### [Action item]
Could you copy the forum advice again, everything from "I also agree" down to "presented to you.", but swap "FL" for "Florida"?
Page excerpt below:
Send money home if you must, but don't let your mother rely on that income forever.
The opportunity to have the loans repaid AND get experience in a Magnet status hospital? Yes.
Work in a prison as a new grad? NOOOOO. That would be setting you up for failure. That is NOT the kind of job a new grad needs. There would be so many things wrong with that... SO many.
I also agree about being engaged and living with your mom, AND her counting on that forever. Nothing good can come from that. As an adult that had to move back home once as an adult (thankfully my mother didn't rely on my income, though I did chip in, of course), I can tell you that it will wear on your relationship faster than you can imagine. It's not worth it.
Stay in FL and take advantage of the great opportunities being presented to you.
Good luck!
TheCommuter, BSN, RN
102 Articles; 27,612 Posts
I understand doing things for family out of a sense of obligation, but never in a million years would I want to return home to live with my parents. As the old saying goes, "You can't go home again."
You are a young adult and it is time to take two steps forward with your life. In my opinion, returning to the nest to live with your mother and younger siblings would be taking two steps in the wrong direction.
Enjoy life while you are young, because you will only be young once. Take advantage of the work repayment scholarship. Enjoy your fiance / soon-to-be spouse. Send your mother money if you feel obligated to help her out financially.
Stay in Florida!
End of Page excerpt.
Source data below:
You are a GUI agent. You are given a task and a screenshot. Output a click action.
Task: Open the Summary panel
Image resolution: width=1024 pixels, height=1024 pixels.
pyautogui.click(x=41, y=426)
End of Source data.
### [Solution for this problem]
I also agree about being engaged and living with your mom, AND her counting on that forever. Nothing good can come from that. As an adult that had to move back home once as an adult (thankfully my mother didn't rely on my income, though I did chip in, of course), I can tell you that it will wear on your relationship faster than you can imagine. It's not worth it.
Stay in Florida and take advantage of the great opportunities being presented to you.